Big O Notation for Algorithm Analysis

What is an Algorithm

According to Donald Knuth, the word algorithm is derived from the name “al-Khowârizmı̂,” a ninth-century Persian mathematician.

In programming,

  • algorithm is a function with some logic.
  • Very general term.
  • The meanArray function is an *algorithm
  • Similary, varianceArray, minArray, maxArray, factorial, and power.

We are .red[concerned] about the function running time w.r.t input size n.

Estimating the running time $T(n)$

  • $T(n)$ is the running time function.
  • $n$ is size of the data structure.
  • printing array of size 10 takes less time than array of size 1000 ($T(10) < T(1000)$)

Example

void printArray( double[] array, int size ) // n = size
{
    for( int i = 0; i < size; ++i ) 
    {
        system.out.print(array[i]); // T1(n) = axn
        system.out.print(" "); // T2(n) = bxn
    }
    system.out.print("\n"); // T3(n) = c
}

$T(n) = T_1 + T_2 + T_3 = an + bn + c= c + (a+b)n $ (:thinking: linear)

Alternatively, factor out $n$

void printArray( double[] array, int size ) // n = size
{
    for( int i = 0; i < size; ++i ) // T1(n) = n * ( T2 + T3 )
    {
        system.out.print(array[i]); // T2(n) = a
        system.out.print(" "); // T3(n) = b
    }
    system.out.print("\n"); // T4(n) = c
}

$ T(n) = c + n ( T_3 + T_4 ) = c + (a+b)n $ (:thinking: linear)

with slight modification in code (no change in logic)..

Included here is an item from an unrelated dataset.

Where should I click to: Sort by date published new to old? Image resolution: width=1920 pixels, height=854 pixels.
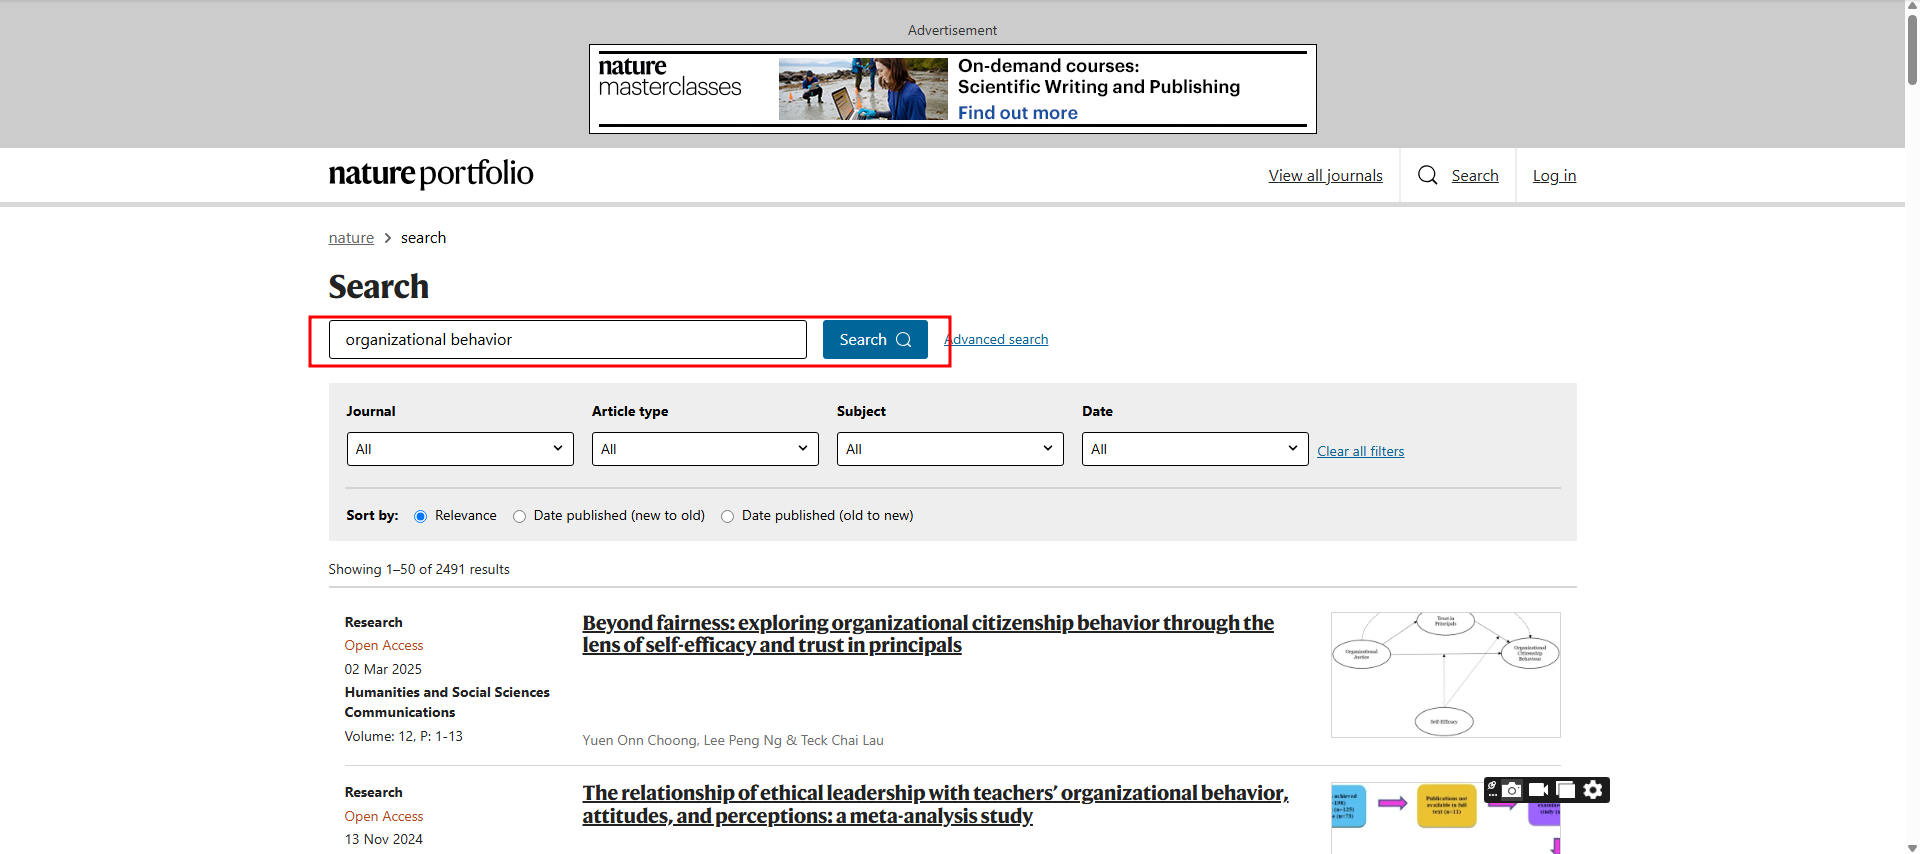pyautogui.click(x=520, y=517)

void printArray( double[] array, int size ) // n = size
{
    for( int i = 0; i < size; ++i ) // T1(n) = n * ( T2 )
    {
        system.out.print(array[i] + " "); // T2(n) = d
    }
    system.out.print("\n"); // T4(n) = e
}

$T(n) = T1 + T4 = e + n ( T4 ) = e + dn$

  • Conclusion: $T(n)$ is not reliable estimate!
  • But $T(n)$ is still linear!

Other drawbacks of relying on $T(n)$

consider the following program:

public void printArray( double[] array, int size ) {
    for( int i = 0; i < size; ++i ) 
        system.out.print(array[i] + " ");
}
public static void main() {
    double a[] = {1.2, 1.3, -1.0, 0.4};
    printArray(a, 4);
}

Estimating the running time of an algorithm by $T(n)$ is unrealistic because the running time will vary:

  1. from platform to another (e.g Core i3 vs Core i9).
  2. from compiler to another (e.g GCC vs Clang vs MSVC).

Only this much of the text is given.